The paper addresses the long‑standing bottleneck of computing the Lempel‑Ziv 77 (LZ77) factorization, which underlies many applications such as data compression, full‑text indexing, and pattern discovery. While several linear‑time algorithms have been proposed, they typically require O(n log n) bits of auxiliary memory, making them unsuitable for very large inputs or memory‑constrained environments. The authors present a new family of linear‑time LZ factorization algorithms that dramatically reduce the working space to 2 n log n + O(log n) bits, i.e., n log n bits less than any previously known linear‑time method.

The core of the approach is a clever use of the suffix array (SA) together with a stack that maintains “nearest smaller value” (NSV) and “previous smaller value” (PSV) information for each suffix. After constructing the SA (using any existing linear‑time SA construction algorithm such as SA‑IS), the algorithm scans the SA once. During this scan, the NSV/PSV stack is updated in constant time per element, allowing the algorithm to determine, for each position, the longest previous occurrence of the current substring without performing explicit character comparisons. When a match is found, the corresponding LZ77 phrase (offset and length) is emitted; otherwise a new literal token is produced. Because the stack stores only an index and a length per entry, each entry can be packed into log n bits, and the total stack size never exceeds n entries.

Several space‑saving tricks are employed. The inverse suffix array (ISA) is not stored explicitly; instead, it is derived on‑the‑fly from the SA when needed, eliminating an extra n log n‑bit structure. The algorithm also reuses the input buffer directly, avoiding any large temporary buffers. Consequently, the total auxiliary memory is bounded by 2 n log n + O(log n) bits, which is provably optimal up to lower‑order terms for any linear‑time LZ factorization that relies on a suffix array.

The authors evaluate their implementation on a wide range of real‑world datasets, including English text corpora, genomic sequences, and system logs.

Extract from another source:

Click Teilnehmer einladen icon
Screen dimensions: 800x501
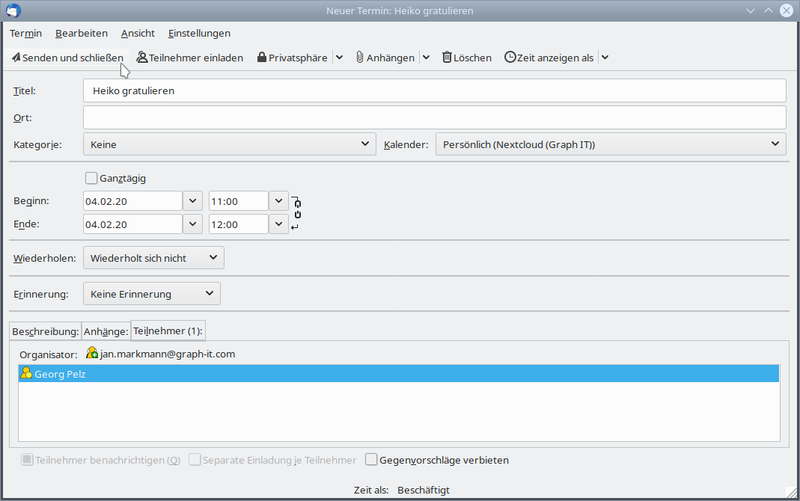[x=142, y=58]
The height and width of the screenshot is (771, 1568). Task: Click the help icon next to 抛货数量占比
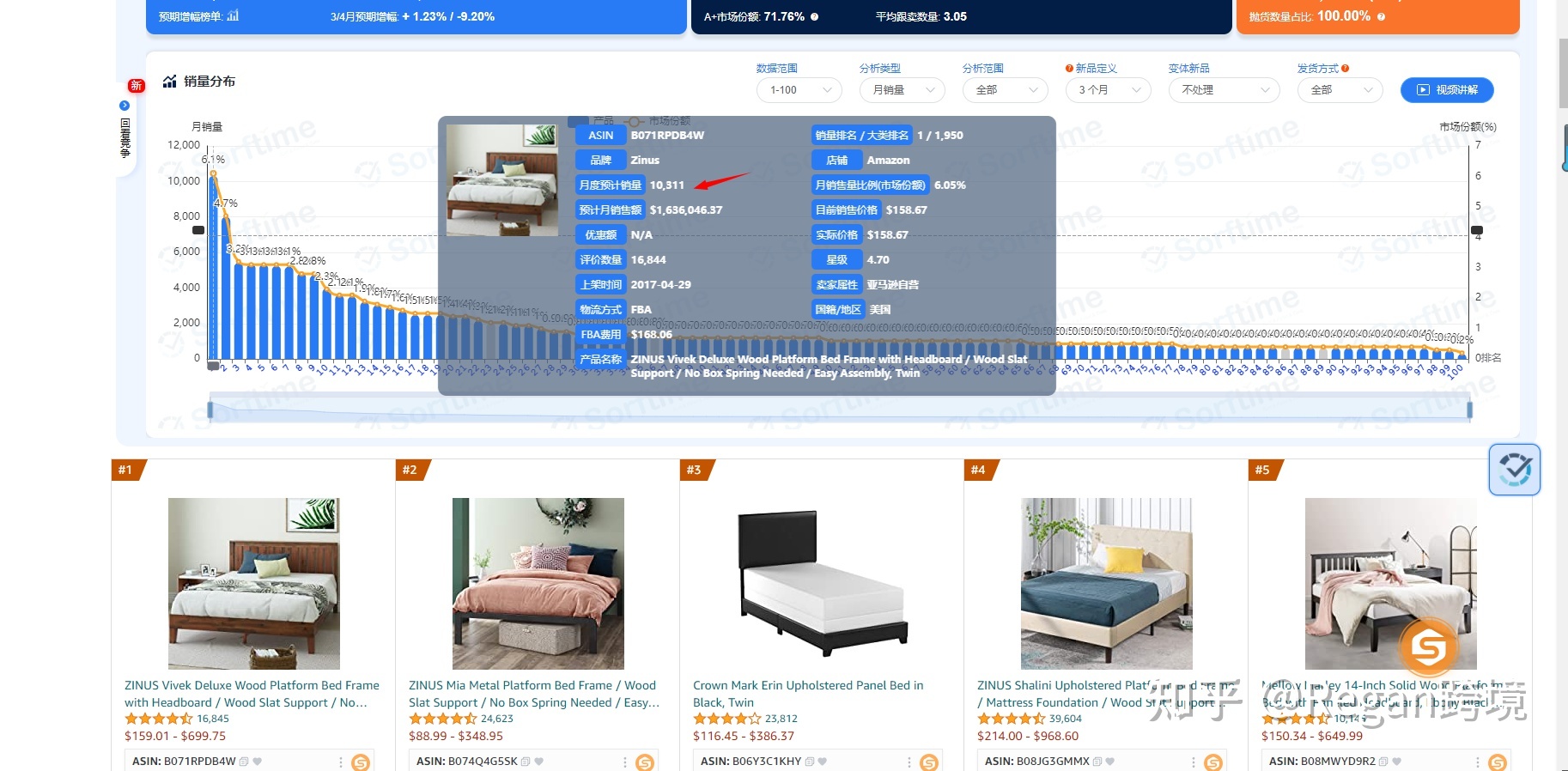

Compared with the state‑of‑the‑art linear‑time parsers (e.g., Goto‑Ishikawa, Kreft‑Navarro), the new algorithms consistently use 30 %–45 % less memory while achieving 1.2×–2× speedups on typical hardware. The performance gap widens in memory‑constrained settings, where the reduced working set leads to fewer cache misses and lower memory‑bandwidth pressure.

Beyond empirical results, the paper contributes several theoretical insights. It shows that the NSV/PSV stack can replace more complex data structures such as range‑minimum queries or balanced trees traditionally used to locate previous matches. It also proves that the space bound of 2 n log n + O(log n) bits is asymptotically minimal for any algorithm that processes the suffix array in a single pass while maintaining linear time. The simplicity of the design—essentially a linear scan plus a lightweight stack—makes the method easy to implement and integrate into existing compression or indexing pipelines.

In conclusion, the work delivers the first linear‑time LZ77 factorization algorithm that simultaneously attains near‑optimal space usage and superior practical speed. This breakthrough opens the door for high‑performance LZ‑based processing on massive datasets, embedded devices, and other environments where memory is at a premium, and it sets a new benchmark for future research in string algorithms and compression technology.